• Question: I have read that scientists till don't know where does the stuff entering a black hole go. Is there any progress in this topic? Is there a chance that the stuff is going to another parallel universe?

    Asked by rajathjackson to Jack, David, Dave, Chris on 21 Jun 2013.
    • Photo: Chris Mansell

      Chris Mansell answered on 21 Jun 2013:


      People are still struggling to answer what happens.

      Have a look at

      https://en.wikipedia.org/wiki/Black_hole_information_paradox .

      where pros and cons of the different attempted solutions (including the attempted solution you mention) are listed.

    • Photo: David Freeborn

      David Freeborn answered on 21 Jun 2013:


      Hi rajathjackson,

      The most common explanation is that stuff that enters the black hole simply “enters” the black hole, i.e. they are pulled further and further in, beyond the event horizon.

      Due to the way the black hole’s gravity distorts time around it, an outside observer would never see you fall in though.
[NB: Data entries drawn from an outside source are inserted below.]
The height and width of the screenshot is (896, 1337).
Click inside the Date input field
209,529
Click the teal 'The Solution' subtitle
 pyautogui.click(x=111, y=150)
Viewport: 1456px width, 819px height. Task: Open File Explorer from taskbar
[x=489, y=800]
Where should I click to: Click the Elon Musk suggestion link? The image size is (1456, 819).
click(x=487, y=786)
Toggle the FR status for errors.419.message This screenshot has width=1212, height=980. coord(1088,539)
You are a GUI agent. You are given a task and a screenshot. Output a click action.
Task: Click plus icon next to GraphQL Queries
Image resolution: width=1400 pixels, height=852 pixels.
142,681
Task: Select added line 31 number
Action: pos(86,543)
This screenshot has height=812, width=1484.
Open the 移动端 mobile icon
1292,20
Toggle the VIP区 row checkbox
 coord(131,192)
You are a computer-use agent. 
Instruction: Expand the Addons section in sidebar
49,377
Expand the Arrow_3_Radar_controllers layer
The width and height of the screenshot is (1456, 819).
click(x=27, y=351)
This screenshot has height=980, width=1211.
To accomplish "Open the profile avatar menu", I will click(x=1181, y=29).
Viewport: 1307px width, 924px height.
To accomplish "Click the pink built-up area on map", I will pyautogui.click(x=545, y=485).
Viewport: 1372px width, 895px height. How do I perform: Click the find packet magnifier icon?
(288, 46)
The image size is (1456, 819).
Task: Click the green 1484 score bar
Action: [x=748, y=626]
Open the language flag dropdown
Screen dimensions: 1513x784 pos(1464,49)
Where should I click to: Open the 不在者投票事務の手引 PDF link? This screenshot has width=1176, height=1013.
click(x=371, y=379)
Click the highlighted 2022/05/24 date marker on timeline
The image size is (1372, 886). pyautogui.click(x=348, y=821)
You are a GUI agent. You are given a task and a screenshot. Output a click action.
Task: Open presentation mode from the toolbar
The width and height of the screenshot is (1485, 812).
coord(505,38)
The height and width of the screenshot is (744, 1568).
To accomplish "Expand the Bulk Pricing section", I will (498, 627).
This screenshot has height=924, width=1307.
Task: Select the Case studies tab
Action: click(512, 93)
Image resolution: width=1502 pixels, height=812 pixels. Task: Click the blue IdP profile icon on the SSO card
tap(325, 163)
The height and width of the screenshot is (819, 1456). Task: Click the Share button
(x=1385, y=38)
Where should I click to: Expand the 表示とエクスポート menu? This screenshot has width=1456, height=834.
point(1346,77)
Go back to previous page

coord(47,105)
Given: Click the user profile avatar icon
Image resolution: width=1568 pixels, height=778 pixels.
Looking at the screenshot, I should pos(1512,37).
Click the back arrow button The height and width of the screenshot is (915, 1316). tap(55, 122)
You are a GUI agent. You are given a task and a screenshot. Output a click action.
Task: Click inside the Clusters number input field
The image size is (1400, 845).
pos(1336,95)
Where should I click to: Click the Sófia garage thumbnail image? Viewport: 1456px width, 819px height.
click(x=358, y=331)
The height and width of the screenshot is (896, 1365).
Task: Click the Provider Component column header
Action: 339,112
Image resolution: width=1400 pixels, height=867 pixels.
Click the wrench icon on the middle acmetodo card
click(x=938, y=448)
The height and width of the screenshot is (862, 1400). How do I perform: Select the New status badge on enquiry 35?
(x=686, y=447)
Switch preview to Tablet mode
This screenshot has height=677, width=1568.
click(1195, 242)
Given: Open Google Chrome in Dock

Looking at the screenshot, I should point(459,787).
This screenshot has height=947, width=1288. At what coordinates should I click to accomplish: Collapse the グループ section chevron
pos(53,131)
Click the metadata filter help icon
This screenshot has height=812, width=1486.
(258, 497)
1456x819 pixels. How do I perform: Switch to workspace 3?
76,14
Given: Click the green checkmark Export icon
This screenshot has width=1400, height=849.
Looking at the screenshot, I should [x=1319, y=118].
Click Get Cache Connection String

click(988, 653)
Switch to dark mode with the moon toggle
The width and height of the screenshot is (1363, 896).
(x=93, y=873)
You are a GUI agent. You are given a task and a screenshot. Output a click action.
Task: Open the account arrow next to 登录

He/she would see you slow down, getting slower and slower as you approach the event horizon, until you come to a stop at this point. This is why we say your information would be “smeared” across the event horizon of a black hole. From your perspective though, you would be able to fall in.

      It is possible that if there are other Universes, in separate “regions” of space time, or other dimensions, that the black hole could push right the way through space-time into another Universe. The other Universe would then see this as a “white hole”- a region of space time which cannot be entered from the outside, but from which matter and light keep escaping- a sort of reverse black hole.

      The white-hole theory isn’t in fashion anymore, largely because we just don’t observe any in our own Universe, but we can detect a lot of likely blackholes. We’d expect a roughly equal number of both.

      That being said, it is possible that the Universe *began* in this fashion, as a white hole, caused by a black hole in another Universe, or possibly a “big crunch” again, in which an entire Universe became a black hole.

      If space-time in our own Universe curves back on itself in the right way, it’s also possible that wormholes could form, connecting two different regions of spacetime together, like this:

      Again, no wormholes have been observed.

    • Photo: Jack Miller

      Jack Miller answered on 22 Jun 2013:


      I think it’s fair enough to say that part of the main problem with this sort of question is that it’s very hard to come up with an experiment that will tell you what the inside of a black hole is like — after all, you’d never be able to transmit information out again, and anything you built would be very, very destroyed on its way down. I personally think that these sorts of questions are fundamentally experimental, and there’s no way of knowing without doing something based on experiment, and thinking long and hard about its implications. Maybe one day we’ll know!